» To do:
Which lines run from the line with "Task: Open Davide Pes profile picture" to the end of the entries? Write out exactly those, leaving out the pictures.

┌─ Given records

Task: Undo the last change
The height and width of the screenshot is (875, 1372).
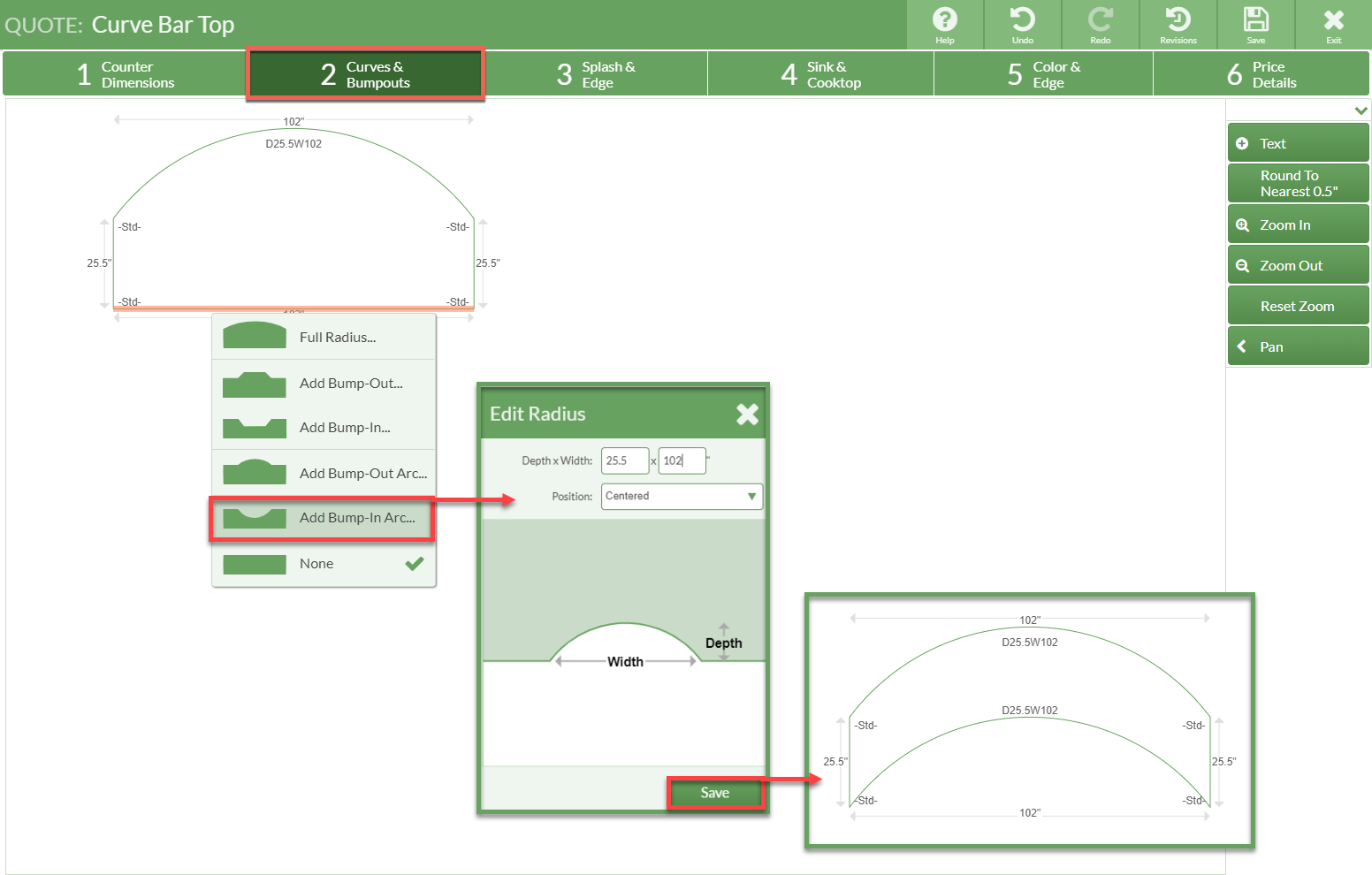Action: click(x=1023, y=25)
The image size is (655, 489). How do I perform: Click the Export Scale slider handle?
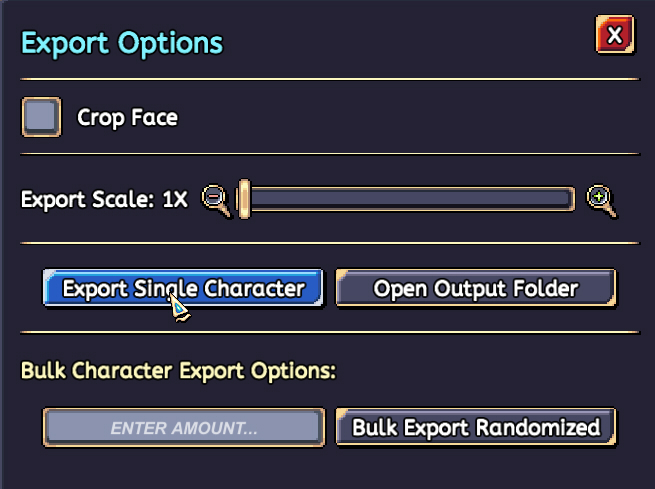tap(243, 199)
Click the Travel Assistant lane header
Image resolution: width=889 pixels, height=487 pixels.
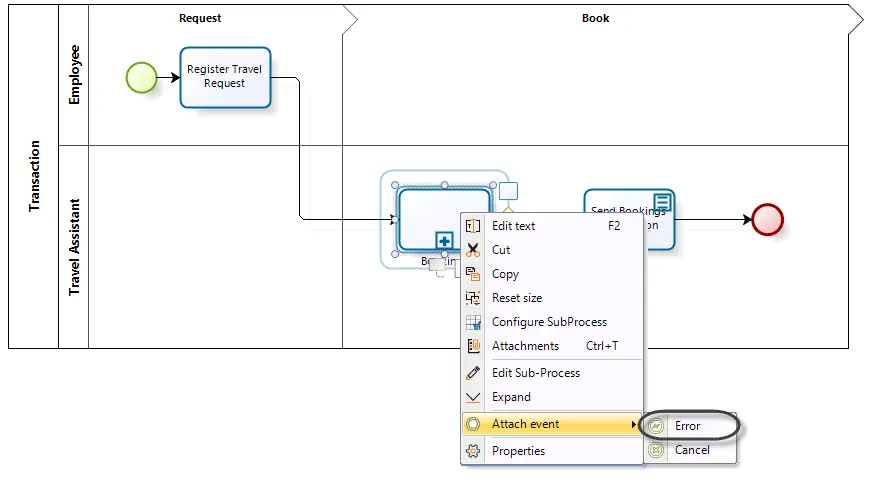click(x=74, y=247)
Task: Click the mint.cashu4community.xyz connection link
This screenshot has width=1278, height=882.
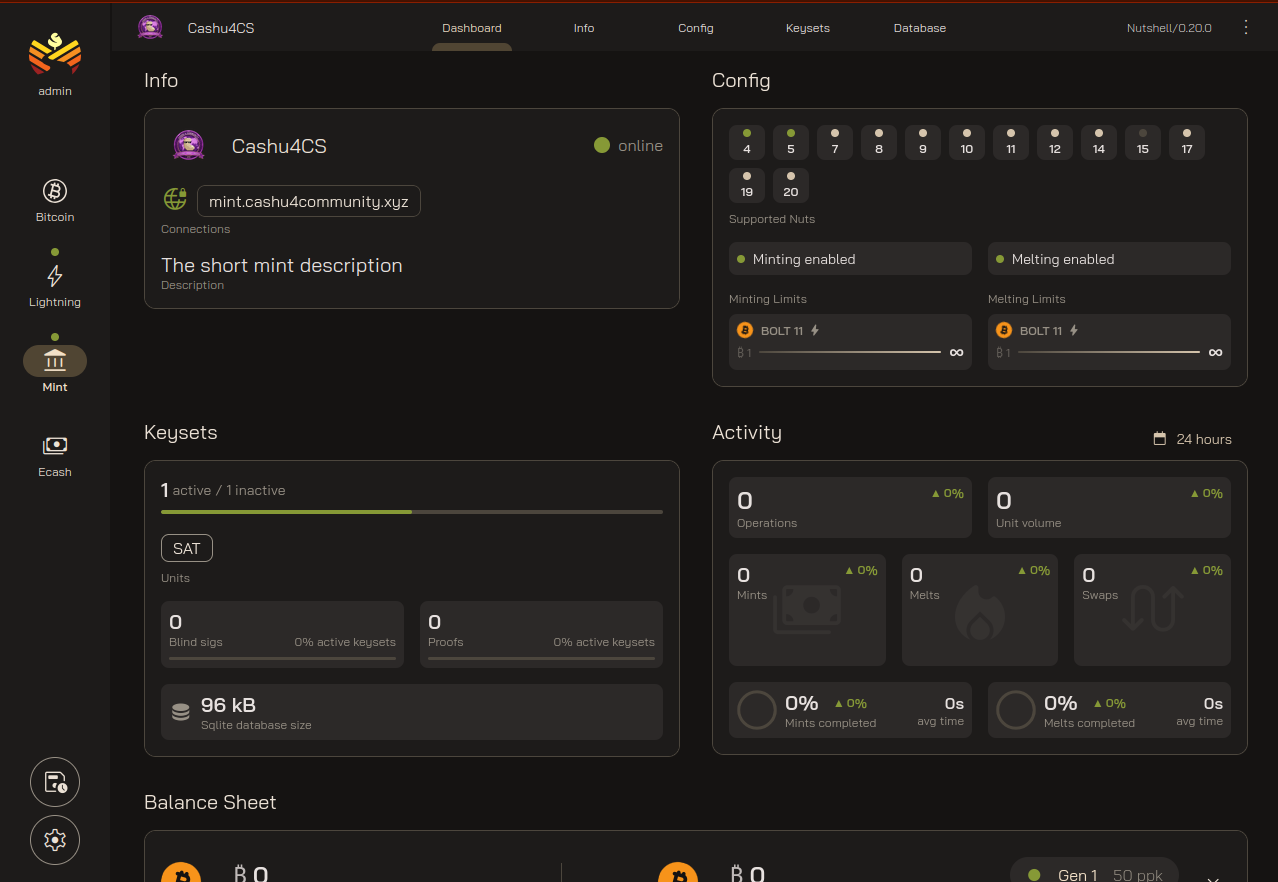Action: (308, 201)
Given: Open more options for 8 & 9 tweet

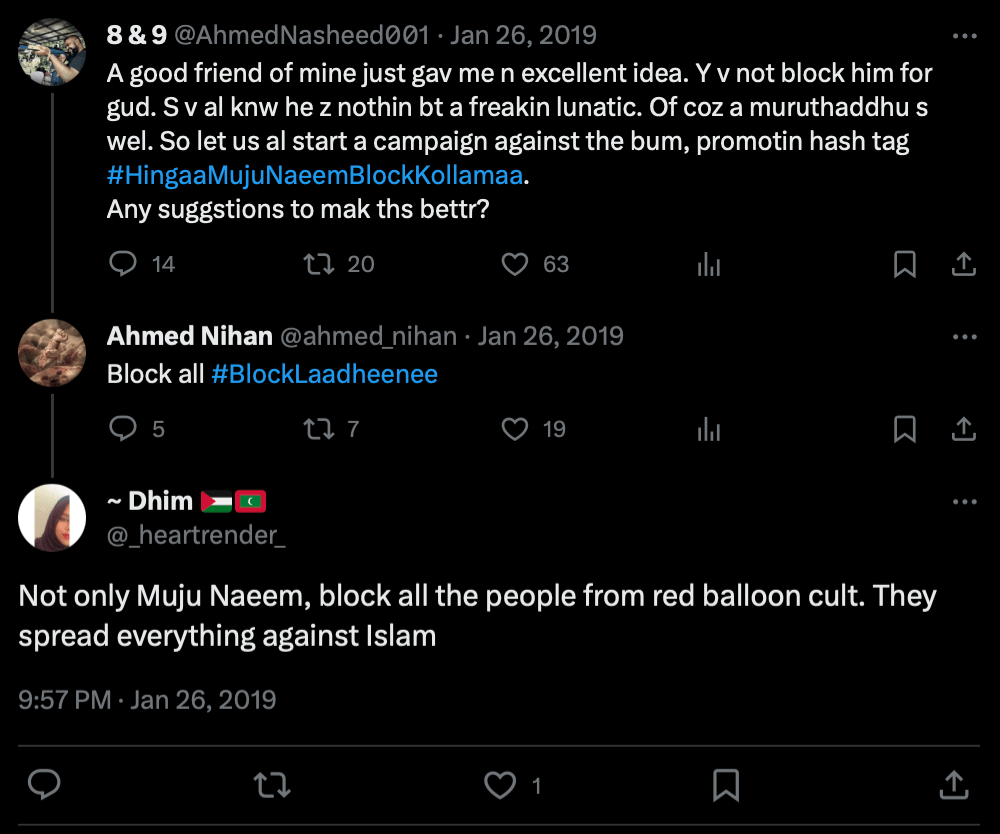Looking at the screenshot, I should (x=964, y=36).
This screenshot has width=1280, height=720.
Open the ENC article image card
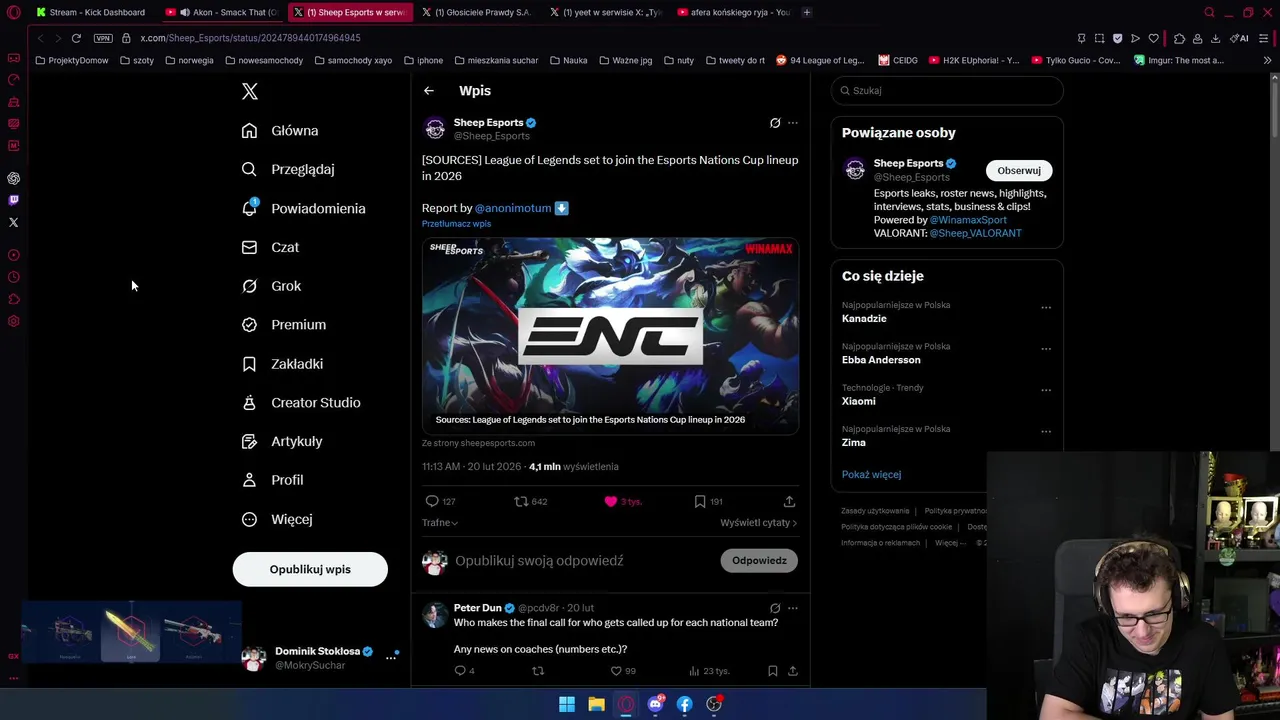pyautogui.click(x=610, y=335)
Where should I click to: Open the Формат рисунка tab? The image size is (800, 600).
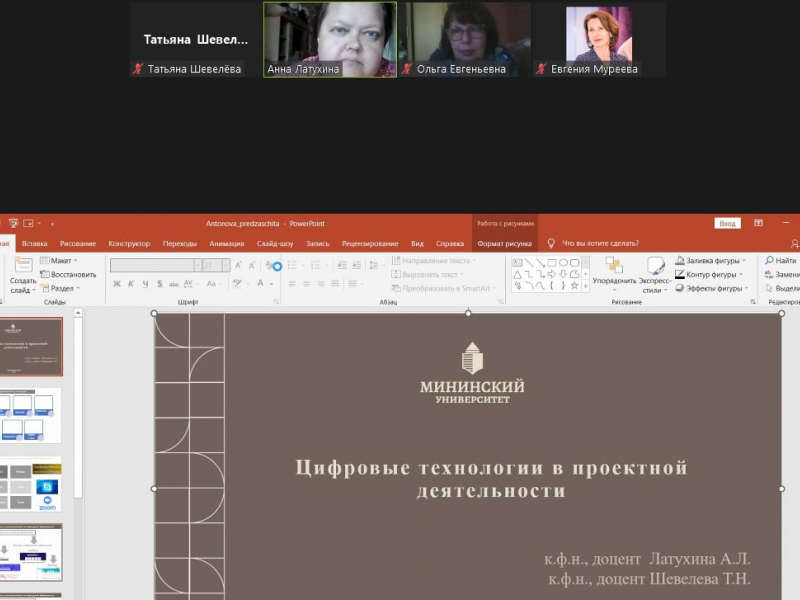(x=505, y=243)
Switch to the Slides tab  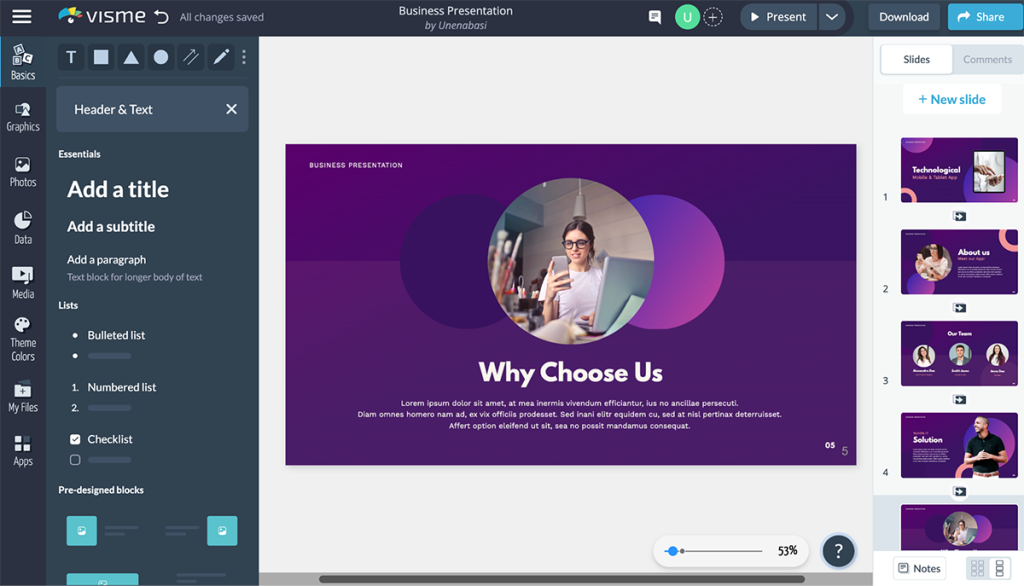pos(915,59)
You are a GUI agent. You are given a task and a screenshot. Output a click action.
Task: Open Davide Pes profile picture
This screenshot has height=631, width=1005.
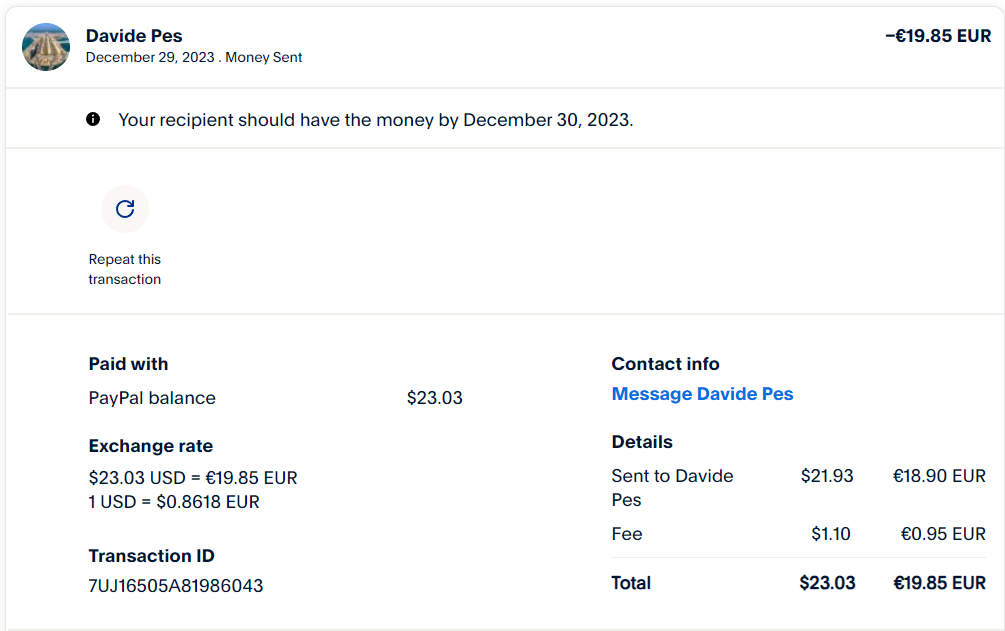46,47
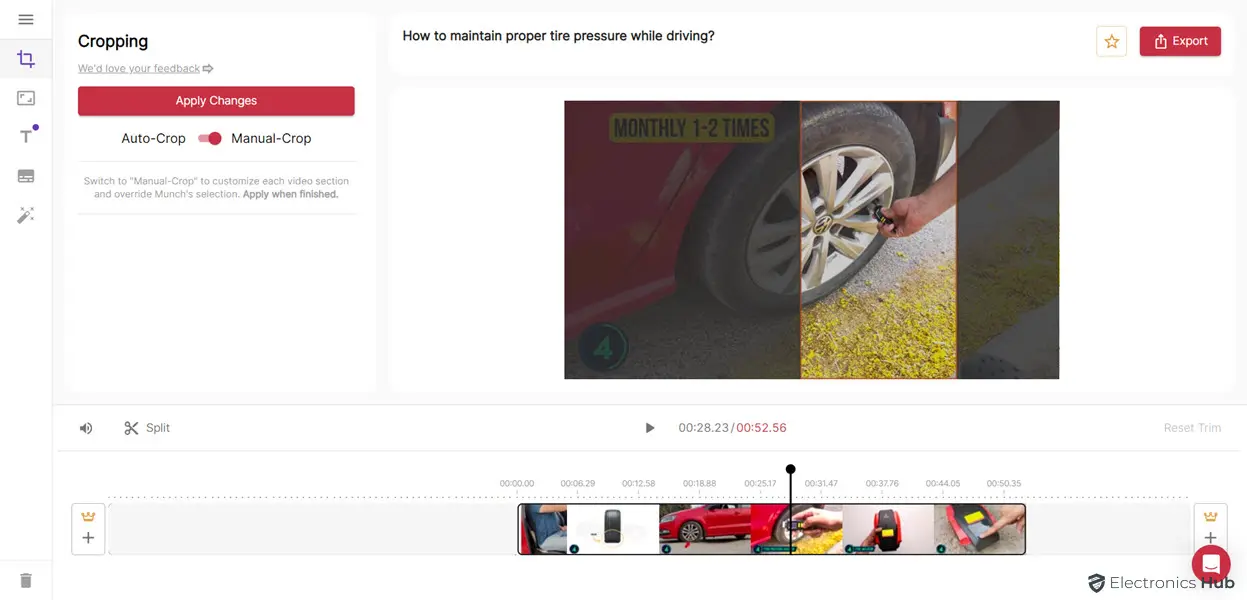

└─

» Output:
Task: Open Davide Pes profile picture
This screenshot has height=631, width=1005.
46,47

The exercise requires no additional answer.